Supplied material Start Marker

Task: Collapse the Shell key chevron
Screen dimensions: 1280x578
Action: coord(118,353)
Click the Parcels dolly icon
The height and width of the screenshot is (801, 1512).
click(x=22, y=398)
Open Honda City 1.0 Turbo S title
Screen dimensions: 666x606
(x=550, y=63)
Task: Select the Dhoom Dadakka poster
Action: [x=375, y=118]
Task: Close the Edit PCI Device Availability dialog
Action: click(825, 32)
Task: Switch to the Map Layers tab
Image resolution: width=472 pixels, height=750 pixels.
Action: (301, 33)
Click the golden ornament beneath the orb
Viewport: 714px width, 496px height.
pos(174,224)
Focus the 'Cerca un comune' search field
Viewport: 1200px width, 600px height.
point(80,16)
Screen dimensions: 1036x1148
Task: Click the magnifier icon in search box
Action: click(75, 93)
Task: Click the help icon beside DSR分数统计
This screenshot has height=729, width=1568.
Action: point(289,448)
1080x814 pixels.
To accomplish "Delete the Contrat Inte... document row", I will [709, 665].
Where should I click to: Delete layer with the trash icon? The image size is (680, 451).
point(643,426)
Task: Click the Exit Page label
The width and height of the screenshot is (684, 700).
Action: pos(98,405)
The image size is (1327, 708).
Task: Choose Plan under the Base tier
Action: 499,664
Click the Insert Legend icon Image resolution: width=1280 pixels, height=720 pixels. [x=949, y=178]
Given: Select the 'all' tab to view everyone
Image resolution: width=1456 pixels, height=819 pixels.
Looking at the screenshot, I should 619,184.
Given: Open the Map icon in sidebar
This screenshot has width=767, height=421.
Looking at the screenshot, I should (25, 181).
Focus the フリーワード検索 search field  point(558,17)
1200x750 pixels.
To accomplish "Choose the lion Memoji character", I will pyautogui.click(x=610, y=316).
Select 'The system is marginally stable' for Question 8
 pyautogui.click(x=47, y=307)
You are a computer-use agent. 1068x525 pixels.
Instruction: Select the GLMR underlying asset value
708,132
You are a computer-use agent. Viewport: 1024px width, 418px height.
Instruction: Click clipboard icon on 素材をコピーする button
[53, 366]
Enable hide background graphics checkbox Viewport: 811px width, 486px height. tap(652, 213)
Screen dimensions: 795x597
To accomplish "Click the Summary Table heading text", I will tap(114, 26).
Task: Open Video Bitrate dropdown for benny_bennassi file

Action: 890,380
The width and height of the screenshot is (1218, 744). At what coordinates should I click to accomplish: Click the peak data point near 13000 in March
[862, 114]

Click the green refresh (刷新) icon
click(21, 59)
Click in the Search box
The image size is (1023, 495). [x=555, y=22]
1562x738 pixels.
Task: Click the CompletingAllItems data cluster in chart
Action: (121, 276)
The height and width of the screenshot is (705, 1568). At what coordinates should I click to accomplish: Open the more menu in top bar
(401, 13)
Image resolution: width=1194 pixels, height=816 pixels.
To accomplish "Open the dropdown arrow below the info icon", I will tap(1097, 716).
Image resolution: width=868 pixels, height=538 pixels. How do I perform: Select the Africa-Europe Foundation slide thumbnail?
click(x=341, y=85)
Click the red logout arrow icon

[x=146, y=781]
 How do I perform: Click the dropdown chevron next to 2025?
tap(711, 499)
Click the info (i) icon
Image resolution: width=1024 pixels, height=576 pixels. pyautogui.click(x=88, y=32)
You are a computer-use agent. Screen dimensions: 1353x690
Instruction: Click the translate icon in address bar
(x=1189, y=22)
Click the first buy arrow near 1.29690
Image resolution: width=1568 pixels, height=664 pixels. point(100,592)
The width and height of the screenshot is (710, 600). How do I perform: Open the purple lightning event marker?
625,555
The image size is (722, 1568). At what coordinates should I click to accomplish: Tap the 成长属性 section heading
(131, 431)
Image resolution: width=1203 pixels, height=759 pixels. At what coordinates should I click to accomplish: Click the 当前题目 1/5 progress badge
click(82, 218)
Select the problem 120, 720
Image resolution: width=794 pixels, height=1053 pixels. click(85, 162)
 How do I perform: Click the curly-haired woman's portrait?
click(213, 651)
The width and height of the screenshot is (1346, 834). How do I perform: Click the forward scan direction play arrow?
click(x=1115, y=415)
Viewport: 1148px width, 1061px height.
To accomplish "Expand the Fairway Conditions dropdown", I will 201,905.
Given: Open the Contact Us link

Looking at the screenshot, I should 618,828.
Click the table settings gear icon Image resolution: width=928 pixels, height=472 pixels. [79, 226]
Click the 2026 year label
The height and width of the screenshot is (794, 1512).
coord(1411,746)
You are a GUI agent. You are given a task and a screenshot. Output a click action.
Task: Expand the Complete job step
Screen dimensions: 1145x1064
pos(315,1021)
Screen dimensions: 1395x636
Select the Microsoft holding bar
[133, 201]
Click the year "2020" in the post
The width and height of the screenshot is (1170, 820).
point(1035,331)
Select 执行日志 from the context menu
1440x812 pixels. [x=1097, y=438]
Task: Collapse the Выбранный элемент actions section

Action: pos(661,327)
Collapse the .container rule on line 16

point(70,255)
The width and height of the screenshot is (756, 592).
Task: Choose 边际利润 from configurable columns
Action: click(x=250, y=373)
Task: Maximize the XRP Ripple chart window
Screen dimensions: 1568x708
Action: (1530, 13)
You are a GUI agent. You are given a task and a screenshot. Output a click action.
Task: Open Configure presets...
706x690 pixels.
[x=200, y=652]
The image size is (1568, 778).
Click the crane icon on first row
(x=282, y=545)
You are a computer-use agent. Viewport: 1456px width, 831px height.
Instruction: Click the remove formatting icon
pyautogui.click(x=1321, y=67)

Supplied material End Marker

**Work item:**
Above are the records; copy every line in them that holds the word "computer".

**Solution to this exercise:**
You are a computer-use agent. 1068x525 pixels.
You are a computer-use agent. Viewport: 1024px width, 418px height.
You are a computer-use agent. Screen dimensions: 1353x690
You are a computer-use agent. Viewport: 1456px width, 831px height.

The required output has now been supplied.